Tomam pelas fuças uma rajada de risos de deboche e especulações racistas sobre a negritude da dupla, que é indiscutivelmente branca pelos padrões nacionais.

De repente, diante do ar humilhado do paulista, a americana mais bonitinha faz um elogio condescendente aos atrativos sexuais daquele "Latino". É dessa palavra que quero falar.

Conhecer melhor um termo ao mesmo tempo familiar e estranho ajuda a ler uma cena rica em camadas de racismo, autoengano, poder e subserviência. 

"Latino" (com a inicial maiúscula que o inglês confere a nacionalidades e línguas) é uma palavra que o inglês americano foi buscar nos anos 1940 na forma reduzida do espanhol "latinoamericano".

Importado para atender a uma necessidade do inglês, o termo logo seria devolvido com novas conotações aos latino-americanos, na esteira da influência cultural do idioma de Steve Bannon. 

A palavra tem como primeira acepção "americano de origem latino-americana". Além de compatriotas morenos, designa os habitantes dos países de língua espanhola das três Américas (não da Espanha, normalmente).

Isso mesmo: de língua espanhola. É assim que o vocábulo consta nos dicionários de inglês, como sinônimo de "Hispanic". Surge aí uma primeira questão.

Será que nós, brasileiros, que não somos hispano-americanos, estamos nesse pacote? E quando se trata de um brasileiro branquelo, filho por exemplo de alemães? 

Embora o racismo comporte matizes --inclusive os que transcendem a cor da pele, regidos por fatores socioeconômicos--, o fato é que na prática nós, luso-americanos, estamos sim no círculo semântico de "Latino". 

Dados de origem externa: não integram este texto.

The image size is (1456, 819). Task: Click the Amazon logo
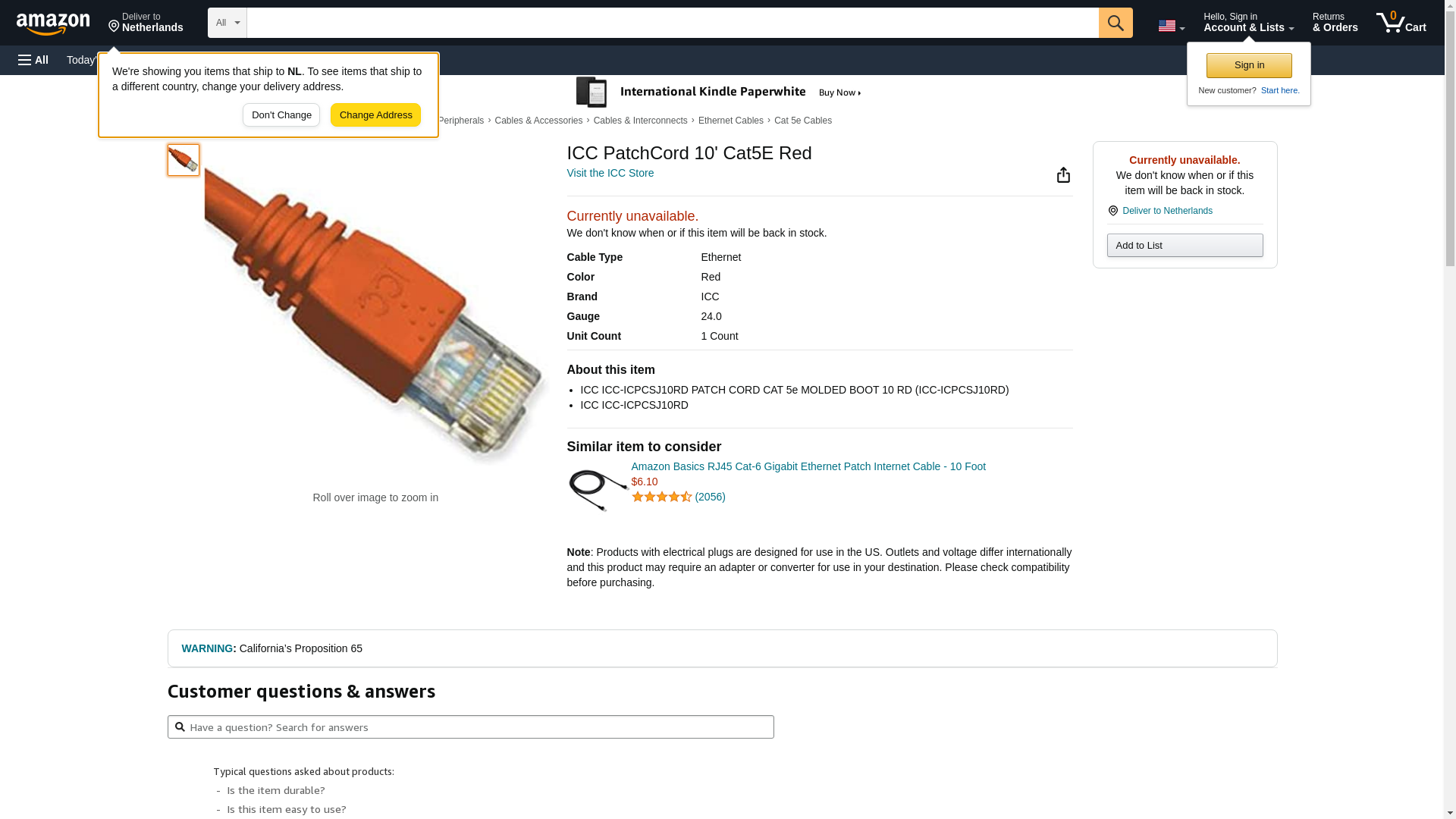click(x=53, y=24)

Se paira alguma sombra sobre isso nos dicionários, ela se deve ao fato de os brasileiros não serem nos EUA (ainda?) uma força demográfica sequer remotamente comparável à dos hispânicos. Trata-se mais de invisibilidade que de distinção.

Latino-americanos somos, por mais que negar essa irmandade seja uma marca do racismo brasileiro. E reconheça-se que, para o cidadão americano branco médio, a ideia de uma distinção relevante entre subgrupos de latino- americanos soa até esotérica.

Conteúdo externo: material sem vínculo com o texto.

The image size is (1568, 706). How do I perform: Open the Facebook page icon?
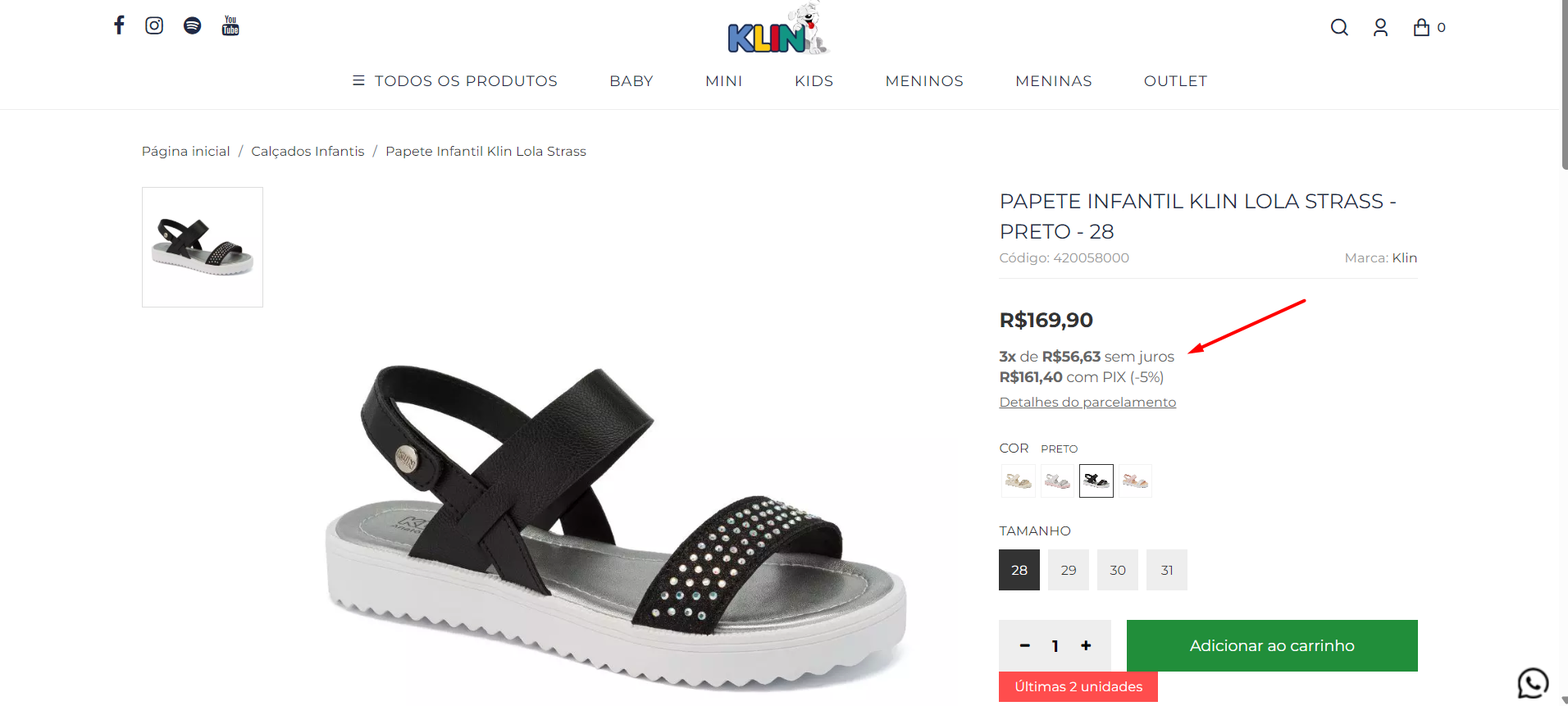click(x=119, y=25)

Isso pode traduzir preconceito, mas faz sentido histórico. Não se trata de lembrar que a palavra latino-americano, em acepção secundaríssima, pode abarcar franceses do Canadá e ítalo-americanos de Chicago ou Nova York --todos descendentes do Império Romano, afinal. 

O Brasil entra nessa dança, mas não porque o sentido dominante de latino-americano --e o de sua forma abreviada "Latino"-- tenha algo a ver com uma teórica comunidade histórico-cultural demarcada pelas línguas neolatinas.

País latino-americano é aquele cuja população, com maior ou menor miscigenação, se compõe de descendentes de povos nativos das Américas e de descendentes de colonizadores ibéricos, com descendentes de africanos escravizados compondo na maior parte deles um terceiro e importante contingente. 

Como estamos falando de uma palavra do vocabulário racial, aquele usado para perfilar étnica e culturalmente os grupos humanos, no fundo é só disso que se trata. 

Latinos não são brancos, embora possam ser americanos. Essa ambiguidade é o máximo de acolhimento que o patético casal de sulistas de "Bacurau" vai conseguir saborear pelo resto de sua vida.